Customize your payment flow with Payment Predicates
By using Payment Predicates, you can introduce logic into your Checkout flow. This ensures that your customers can see only the most relevant payment options and protects your business from failed order creations.
- Payment Integration predicates: use Payment Integration predicates to tailor the availability of payment methods based on criteria you define, ensuring an optimized customer experience. By showing only relevant payment method options, you can reduce customer decision fatigue and increase the likelihood of a successful payment. For example, if you want to enable PayPal only for a specific Customer Group, you can achieve this using Payment Integration predicates.
- Automated Reversal predicates: use Automated Reversal predicates to define conditions for automatically canceling or refunding a payment if an order-creation process fails after the customer has paid. This is a risk mitigation tool that protects the customer experience and reduces your operational burden by automatically handling refunds for system-side errors.
Improve customer communication
How you present the link to your customer directly impacts their willingness to click and complete the transaction. Follow these best practices to maximize trust and professionalism:
- Use clear context: when sharing a Checkout Link to a customer through either email or chat message, always state the reason for the payment and the exact amount. We recommend that you don't paste the URL in your message without providing any additional context.

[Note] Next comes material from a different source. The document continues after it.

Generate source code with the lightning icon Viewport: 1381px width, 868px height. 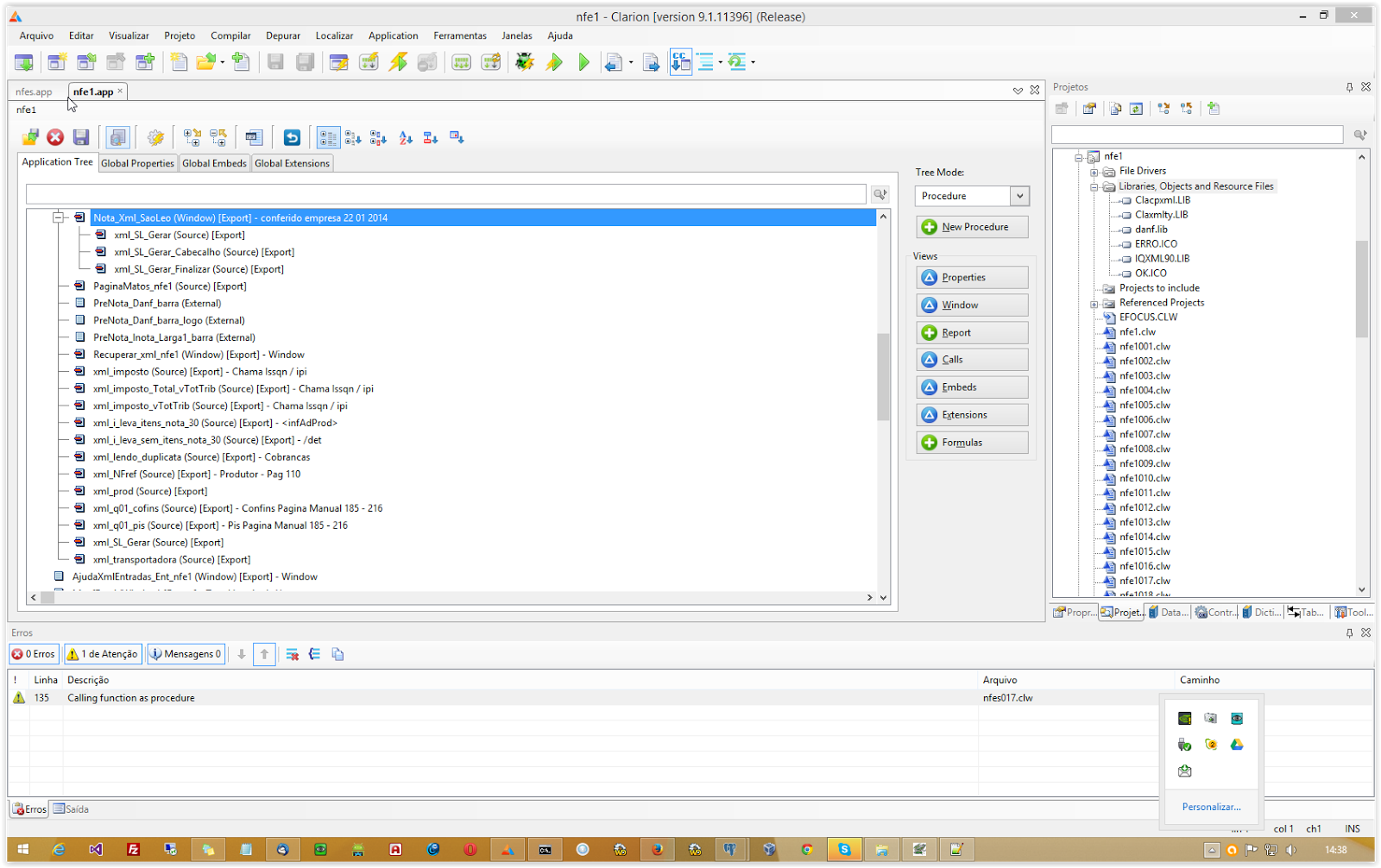pyautogui.click(x=397, y=61)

- Set expectations on completion: clearly inform the customer what happens next. For example: "Click this link to pay your invoice. You will be redirected to our secure Checkout page hosted by [your company name]."
- Maintain brand consistency: make sure that the email or message that contains the Checkout Link is sent from a recognizable, trusted business channel. For example, send the email from a company-branded email address, not a personal one. This reinforces the trust that you've built through your custom Checkout styling.